# Directions for this task
Write out every record below exactly as it appears.

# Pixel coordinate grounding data
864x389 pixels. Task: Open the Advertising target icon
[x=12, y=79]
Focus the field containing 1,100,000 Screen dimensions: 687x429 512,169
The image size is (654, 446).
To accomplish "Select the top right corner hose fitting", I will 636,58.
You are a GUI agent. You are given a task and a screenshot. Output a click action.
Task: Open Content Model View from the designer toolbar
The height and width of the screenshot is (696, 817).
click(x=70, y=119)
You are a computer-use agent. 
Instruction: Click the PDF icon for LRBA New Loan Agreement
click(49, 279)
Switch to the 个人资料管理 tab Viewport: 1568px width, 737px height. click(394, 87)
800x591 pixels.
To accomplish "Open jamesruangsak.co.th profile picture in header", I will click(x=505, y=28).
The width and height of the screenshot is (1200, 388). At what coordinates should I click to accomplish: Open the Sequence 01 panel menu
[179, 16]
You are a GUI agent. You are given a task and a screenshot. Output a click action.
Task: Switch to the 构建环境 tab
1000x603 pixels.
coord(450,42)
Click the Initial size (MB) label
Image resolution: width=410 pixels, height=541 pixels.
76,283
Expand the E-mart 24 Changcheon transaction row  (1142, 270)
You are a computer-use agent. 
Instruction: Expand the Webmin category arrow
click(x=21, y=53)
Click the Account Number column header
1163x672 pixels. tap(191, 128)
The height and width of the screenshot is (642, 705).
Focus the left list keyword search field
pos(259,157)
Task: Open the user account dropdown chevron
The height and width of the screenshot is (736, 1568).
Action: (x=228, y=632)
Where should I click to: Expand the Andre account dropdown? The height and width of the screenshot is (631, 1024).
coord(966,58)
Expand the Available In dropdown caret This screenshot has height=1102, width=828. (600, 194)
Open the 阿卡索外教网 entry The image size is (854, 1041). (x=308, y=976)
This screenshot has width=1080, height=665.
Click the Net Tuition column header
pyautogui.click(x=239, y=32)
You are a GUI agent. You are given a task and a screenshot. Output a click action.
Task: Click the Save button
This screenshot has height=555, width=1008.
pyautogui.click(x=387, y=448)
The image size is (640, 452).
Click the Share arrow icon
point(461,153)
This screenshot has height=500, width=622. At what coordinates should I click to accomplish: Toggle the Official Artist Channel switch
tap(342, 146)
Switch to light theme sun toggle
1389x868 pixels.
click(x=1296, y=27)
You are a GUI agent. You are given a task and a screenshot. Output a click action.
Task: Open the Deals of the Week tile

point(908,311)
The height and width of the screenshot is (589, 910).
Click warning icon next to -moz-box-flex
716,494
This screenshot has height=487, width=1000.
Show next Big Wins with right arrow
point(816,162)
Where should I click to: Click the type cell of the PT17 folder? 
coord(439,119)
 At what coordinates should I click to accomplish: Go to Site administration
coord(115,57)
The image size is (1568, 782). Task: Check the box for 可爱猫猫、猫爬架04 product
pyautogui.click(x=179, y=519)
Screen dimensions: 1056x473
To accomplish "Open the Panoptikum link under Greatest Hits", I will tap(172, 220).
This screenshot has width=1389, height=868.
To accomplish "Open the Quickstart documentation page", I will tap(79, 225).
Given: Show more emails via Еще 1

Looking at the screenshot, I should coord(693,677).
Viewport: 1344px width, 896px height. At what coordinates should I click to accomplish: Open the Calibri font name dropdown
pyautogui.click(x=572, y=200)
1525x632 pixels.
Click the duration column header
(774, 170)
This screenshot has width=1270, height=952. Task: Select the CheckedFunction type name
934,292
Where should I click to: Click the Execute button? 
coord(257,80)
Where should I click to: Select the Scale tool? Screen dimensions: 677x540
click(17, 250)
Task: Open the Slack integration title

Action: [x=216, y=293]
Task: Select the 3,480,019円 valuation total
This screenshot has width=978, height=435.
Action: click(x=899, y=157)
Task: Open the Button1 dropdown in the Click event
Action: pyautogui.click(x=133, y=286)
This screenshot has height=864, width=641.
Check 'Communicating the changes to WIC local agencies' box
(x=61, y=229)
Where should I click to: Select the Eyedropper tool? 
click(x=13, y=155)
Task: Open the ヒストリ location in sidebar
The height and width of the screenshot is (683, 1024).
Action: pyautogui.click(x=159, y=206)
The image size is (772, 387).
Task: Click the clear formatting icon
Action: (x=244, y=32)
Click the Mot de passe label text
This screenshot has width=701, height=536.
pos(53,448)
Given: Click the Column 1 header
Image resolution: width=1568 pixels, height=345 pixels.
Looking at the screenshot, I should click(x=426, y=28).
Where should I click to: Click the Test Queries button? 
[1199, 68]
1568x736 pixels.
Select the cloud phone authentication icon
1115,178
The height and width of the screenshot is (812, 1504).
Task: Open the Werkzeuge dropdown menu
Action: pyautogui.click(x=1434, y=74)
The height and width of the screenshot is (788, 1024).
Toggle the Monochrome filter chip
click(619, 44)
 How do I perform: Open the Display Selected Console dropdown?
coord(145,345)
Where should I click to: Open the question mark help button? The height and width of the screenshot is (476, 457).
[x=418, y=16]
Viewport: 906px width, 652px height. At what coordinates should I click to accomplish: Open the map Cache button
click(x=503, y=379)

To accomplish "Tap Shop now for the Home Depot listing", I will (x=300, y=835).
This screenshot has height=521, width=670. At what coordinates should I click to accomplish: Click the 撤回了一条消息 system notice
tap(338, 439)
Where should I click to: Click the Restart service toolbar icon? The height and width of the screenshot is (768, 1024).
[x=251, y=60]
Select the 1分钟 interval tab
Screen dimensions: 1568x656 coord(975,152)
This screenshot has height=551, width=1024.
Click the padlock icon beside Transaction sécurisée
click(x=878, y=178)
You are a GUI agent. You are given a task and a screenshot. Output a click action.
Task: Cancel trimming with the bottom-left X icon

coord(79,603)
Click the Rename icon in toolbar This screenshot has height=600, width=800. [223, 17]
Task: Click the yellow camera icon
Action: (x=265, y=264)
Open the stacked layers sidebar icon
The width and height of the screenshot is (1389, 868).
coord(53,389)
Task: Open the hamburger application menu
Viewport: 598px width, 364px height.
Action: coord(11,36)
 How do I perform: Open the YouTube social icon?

# Solution to the problem
864x389 pixels. Task: Open the Advertising target icon
[x=12, y=79]
Focus the field containing 1,100,000 Screen dimensions: 687x429 512,169
The image size is (654, 446).
To accomplish "Select the top right corner hose fitting", I will 636,58.
You are a GUI agent. You are given a task and a screenshot. Output a click action.
Task: Open Content Model View from the designer toolbar
The height and width of the screenshot is (696, 817).
click(x=70, y=119)
You are a computer-use agent. 
Instruction: Click the PDF icon for LRBA New Loan Agreement
click(49, 279)
Switch to the 个人资料管理 tab Viewport: 1568px width, 737px height. click(394, 87)
800x591 pixels.
To accomplish "Open jamesruangsak.co.th profile picture in header", I will click(x=505, y=28).
The width and height of the screenshot is (1200, 388). At what coordinates should I click to accomplish: Open the Sequence 01 panel menu
[179, 16]
You are a GUI agent. You are given a task and a screenshot. Output a click action.
Task: Switch to the 构建环境 tab
1000x603 pixels.
coord(450,42)
Click the Initial size (MB) label
Image resolution: width=410 pixels, height=541 pixels.
76,283
Expand the E-mart 24 Changcheon transaction row  (1142, 270)
You are a computer-use agent. 
Instruction: Expand the Webmin category arrow
click(x=21, y=53)
Click the Account Number column header
1163x672 pixels. tap(191, 128)
The height and width of the screenshot is (642, 705).
Focus the left list keyword search field
pos(259,157)
Task: Open the user account dropdown chevron
The height and width of the screenshot is (736, 1568).
Action: (x=228, y=632)
Where should I click to: Expand the Andre account dropdown? The height and width of the screenshot is (631, 1024).
coord(966,58)
Expand the Available In dropdown caret This screenshot has height=1102, width=828. (600, 194)
Open the 阿卡索外教网 entry The image size is (854, 1041). (x=308, y=976)
This screenshot has width=1080, height=665.
Click the Net Tuition column header
pyautogui.click(x=239, y=32)
You are a GUI agent. You are given a task and a screenshot. Output a click action.
Task: Click the Save button
This screenshot has height=555, width=1008.
pyautogui.click(x=387, y=448)
The image size is (640, 452).
Click the Share arrow icon
point(461,153)
This screenshot has height=500, width=622. At what coordinates should I click to accomplish: Toggle the Official Artist Channel switch
tap(342, 146)
Switch to light theme sun toggle
1389x868 pixels.
click(x=1296, y=27)
You are a GUI agent. You are given a task and a screenshot. Output a click action.
Task: Open the Deals of the Week tile

point(908,311)
The height and width of the screenshot is (589, 910).
Click warning icon next to -moz-box-flex
716,494
This screenshot has height=487, width=1000.
Show next Big Wins with right arrow
point(816,162)
Where should I click to: Click the type cell of the PT17 folder? 
coord(439,119)
 At what coordinates should I click to accomplish: Go to Site administration
coord(115,57)
The image size is (1568, 782). Task: Check the box for 可爱猫猫、猫爬架04 product
pyautogui.click(x=179, y=519)
Screen dimensions: 1056x473
To accomplish "Open the Panoptikum link under Greatest Hits", I will tap(172, 220).
This screenshot has width=1389, height=868.
To accomplish "Open the Quickstart documentation page", I will tap(79, 225).
Given: Show more emails via Еще 1

Looking at the screenshot, I should coord(693,677).
Viewport: 1344px width, 896px height. At what coordinates should I click to accomplish: Open the Calibri font name dropdown
pyautogui.click(x=572, y=200)
1525x632 pixels.
Click the duration column header
(774, 170)
This screenshot has width=1270, height=952. Task: Select the CheckedFunction type name
934,292
Where should I click to: Click the Execute button? 
coord(257,80)
Where should I click to: Select the Scale tool? Screen dimensions: 677x540
click(17, 250)
Task: Open the Slack integration title

Action: [x=216, y=293]
Task: Select the 3,480,019円 valuation total
This screenshot has width=978, height=435.
Action: click(x=899, y=157)
Task: Open the Button1 dropdown in the Click event
Action: pyautogui.click(x=133, y=286)
This screenshot has height=864, width=641.
Check 'Communicating the changes to WIC local agencies' box
(x=61, y=229)
Where should I click to: Select the Eyedropper tool? 
click(x=13, y=155)
Task: Open the ヒストリ location in sidebar
The height and width of the screenshot is (683, 1024).
Action: pyautogui.click(x=159, y=206)
The image size is (772, 387).
Task: Click the clear formatting icon
Action: (x=244, y=32)
Click the Mot de passe label text
This screenshot has width=701, height=536.
pos(53,448)
Given: Click the Column 1 header
Image resolution: width=1568 pixels, height=345 pixels.
Looking at the screenshot, I should click(x=426, y=28).
Where should I click to: Click the Test Queries button? 
[1199, 68]
1568x736 pixels.
Select the cloud phone authentication icon
1115,178
The height and width of the screenshot is (812, 1504).
Task: Open the Werkzeuge dropdown menu
Action: pyautogui.click(x=1434, y=74)
The height and width of the screenshot is (788, 1024).
Toggle the Monochrome filter chip
click(619, 44)
 How do I perform: Open the Display Selected Console dropdown?
coord(145,345)
Where should I click to: Open the question mark help button? The height and width of the screenshot is (476, 457).
[x=418, y=16]
Viewport: 906px width, 652px height. At what coordinates should I click to accomplish: Open the map Cache button
click(x=503, y=379)

To accomplish "Tap Shop now for the Home Depot listing", I will (x=300, y=835).
This screenshot has height=521, width=670. At what coordinates should I click to accomplish: Click the 撤回了一条消息 system notice
tap(338, 439)
Where should I click to: Click the Restart service toolbar icon? The height and width of the screenshot is (768, 1024).
[x=251, y=60]
Select the 1分钟 interval tab
Screen dimensions: 1568x656 coord(975,152)
This screenshot has height=551, width=1024.
Click the padlock icon beside Transaction sécurisée
click(x=878, y=178)
You are a GUI agent. You are given a task and a screenshot. Output a click action.
Task: Cancel trimming with the bottom-left X icon

coord(79,603)
Click the Rename icon in toolbar This screenshot has height=600, width=800. [223, 17]
Task: Click the yellow camera icon
Action: (x=265, y=264)
Open the stacked layers sidebar icon
The width and height of the screenshot is (1389, 868).
coord(53,389)
Task: Open the hamburger application menu
Viewport: 598px width, 364px height.
Action: coord(11,36)
 How do I perform: Open the YouTube social icon?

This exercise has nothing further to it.